The exercise: Copy the items verbatim, from the line containing "Open the Index" through the line containing "Action: (x=330, y=200)", with both of those lines included.

Input material:

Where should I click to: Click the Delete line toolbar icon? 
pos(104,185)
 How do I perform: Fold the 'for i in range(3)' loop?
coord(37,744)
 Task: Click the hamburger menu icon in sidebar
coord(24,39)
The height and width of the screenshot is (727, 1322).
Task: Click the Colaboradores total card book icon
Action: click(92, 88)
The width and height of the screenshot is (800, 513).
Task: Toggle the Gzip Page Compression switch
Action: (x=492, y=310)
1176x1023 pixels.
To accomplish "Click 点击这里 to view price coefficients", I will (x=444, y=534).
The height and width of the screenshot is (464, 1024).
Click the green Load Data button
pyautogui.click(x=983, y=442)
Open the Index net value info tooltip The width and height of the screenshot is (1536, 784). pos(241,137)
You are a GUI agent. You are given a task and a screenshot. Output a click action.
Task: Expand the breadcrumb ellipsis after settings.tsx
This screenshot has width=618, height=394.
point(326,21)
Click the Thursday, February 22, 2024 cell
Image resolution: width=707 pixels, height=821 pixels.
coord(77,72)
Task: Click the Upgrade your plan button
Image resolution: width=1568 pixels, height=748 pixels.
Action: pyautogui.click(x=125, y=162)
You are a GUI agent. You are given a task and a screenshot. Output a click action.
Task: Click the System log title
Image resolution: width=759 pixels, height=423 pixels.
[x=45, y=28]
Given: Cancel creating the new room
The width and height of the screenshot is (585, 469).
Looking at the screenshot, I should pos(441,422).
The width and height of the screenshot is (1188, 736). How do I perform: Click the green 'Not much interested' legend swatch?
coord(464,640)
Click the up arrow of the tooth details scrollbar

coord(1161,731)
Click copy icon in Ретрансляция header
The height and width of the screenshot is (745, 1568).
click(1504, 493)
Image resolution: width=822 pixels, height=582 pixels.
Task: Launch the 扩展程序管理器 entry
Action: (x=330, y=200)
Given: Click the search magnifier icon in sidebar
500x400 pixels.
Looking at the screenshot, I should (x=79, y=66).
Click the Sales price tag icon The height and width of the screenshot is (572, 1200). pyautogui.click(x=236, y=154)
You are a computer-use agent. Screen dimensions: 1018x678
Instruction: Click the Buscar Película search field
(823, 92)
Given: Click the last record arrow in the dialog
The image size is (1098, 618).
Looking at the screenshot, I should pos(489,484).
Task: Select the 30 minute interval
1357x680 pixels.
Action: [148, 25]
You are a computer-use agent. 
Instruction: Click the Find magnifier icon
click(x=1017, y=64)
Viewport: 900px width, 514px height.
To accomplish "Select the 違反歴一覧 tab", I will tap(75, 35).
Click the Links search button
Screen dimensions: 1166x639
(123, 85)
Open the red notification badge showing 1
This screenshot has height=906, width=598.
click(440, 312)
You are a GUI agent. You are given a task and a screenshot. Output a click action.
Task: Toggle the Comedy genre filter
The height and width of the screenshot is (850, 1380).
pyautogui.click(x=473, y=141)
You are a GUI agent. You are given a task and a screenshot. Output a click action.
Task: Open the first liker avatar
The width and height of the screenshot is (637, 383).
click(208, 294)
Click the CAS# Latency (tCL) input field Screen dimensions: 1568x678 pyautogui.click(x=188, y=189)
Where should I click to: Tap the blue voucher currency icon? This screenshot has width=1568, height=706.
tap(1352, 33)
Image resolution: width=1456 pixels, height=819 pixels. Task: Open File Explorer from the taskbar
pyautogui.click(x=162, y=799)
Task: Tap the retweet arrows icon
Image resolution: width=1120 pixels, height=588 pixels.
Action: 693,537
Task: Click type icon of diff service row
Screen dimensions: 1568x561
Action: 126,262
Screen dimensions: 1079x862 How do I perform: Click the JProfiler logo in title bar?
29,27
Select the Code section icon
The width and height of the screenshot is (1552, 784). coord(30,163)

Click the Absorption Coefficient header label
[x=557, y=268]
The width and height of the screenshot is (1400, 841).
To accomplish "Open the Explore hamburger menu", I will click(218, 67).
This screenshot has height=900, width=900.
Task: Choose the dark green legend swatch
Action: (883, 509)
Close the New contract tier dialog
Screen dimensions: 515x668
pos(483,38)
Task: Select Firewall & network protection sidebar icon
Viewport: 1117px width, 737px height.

Answer:
Open the Index net value info tooltip The width and height of the screenshot is (1536, 784). pos(241,137)
You are a GUI agent. You are given a task and a screenshot. Output a click action.
Task: Expand the breadcrumb ellipsis after settings.tsx
This screenshot has width=618, height=394.
point(326,21)
Click the Thursday, February 22, 2024 cell
Image resolution: width=707 pixels, height=821 pixels.
coord(77,72)
Task: Click the Upgrade your plan button
Image resolution: width=1568 pixels, height=748 pixels.
Action: pyautogui.click(x=125, y=162)
You are a GUI agent. You are given a task and a screenshot. Output a click action.
Task: Click the System log title
Image resolution: width=759 pixels, height=423 pixels.
[x=45, y=28]
Given: Cancel creating the new room
The width and height of the screenshot is (585, 469).
Looking at the screenshot, I should pos(441,422).
The width and height of the screenshot is (1188, 736). How do I perform: Click the green 'Not much interested' legend swatch?
coord(464,640)
Click the up arrow of the tooth details scrollbar

coord(1161,731)
Click copy icon in Ретрансляция header
The height and width of the screenshot is (745, 1568).
click(1504, 493)
Image resolution: width=822 pixels, height=582 pixels.
Task: Launch the 扩展程序管理器 entry
Action: (x=330, y=200)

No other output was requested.